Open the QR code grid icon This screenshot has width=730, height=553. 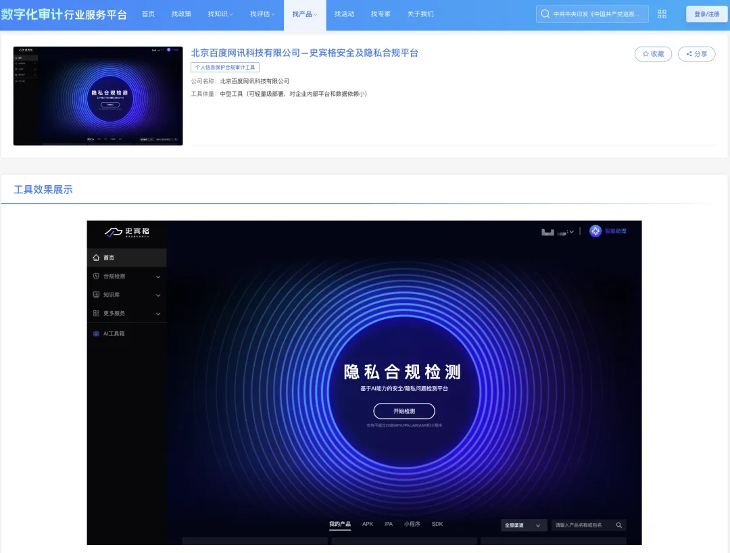[662, 14]
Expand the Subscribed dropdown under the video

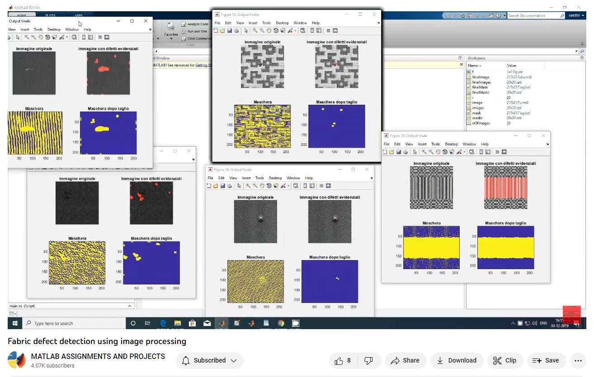point(234,360)
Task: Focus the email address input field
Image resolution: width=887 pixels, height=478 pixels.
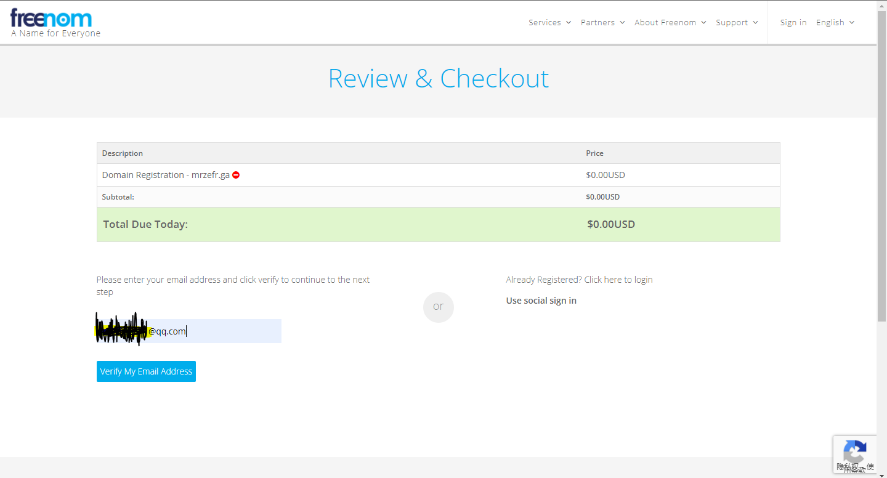Action: pos(228,331)
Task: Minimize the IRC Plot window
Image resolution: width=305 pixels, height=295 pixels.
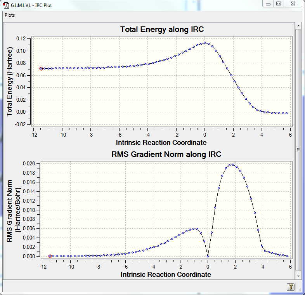Action: point(268,4)
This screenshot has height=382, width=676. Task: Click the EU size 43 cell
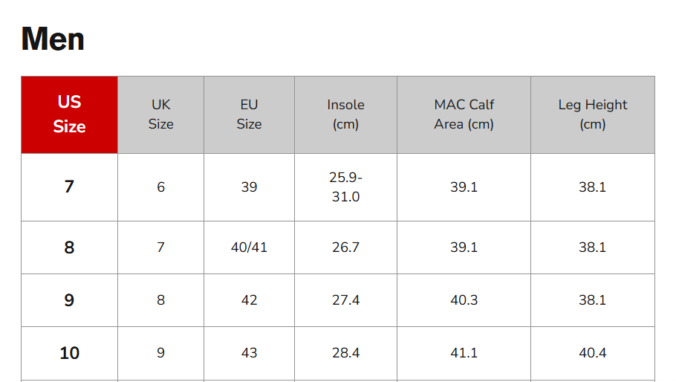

### [To do]
Starting at the line that contains "Task: Minimize the IRC Plot window" and continuing through the end of the material, write the lines out again with "pixels" swapped for "px" and nothing else changed. Leave the pictures out.

### [Answer in full]
Task: Minimize the IRC Plot window
Image resolution: width=305 px, height=295 px.
Action: point(268,4)
This screenshot has height=382, width=676. Task: Click the EU size 43 cell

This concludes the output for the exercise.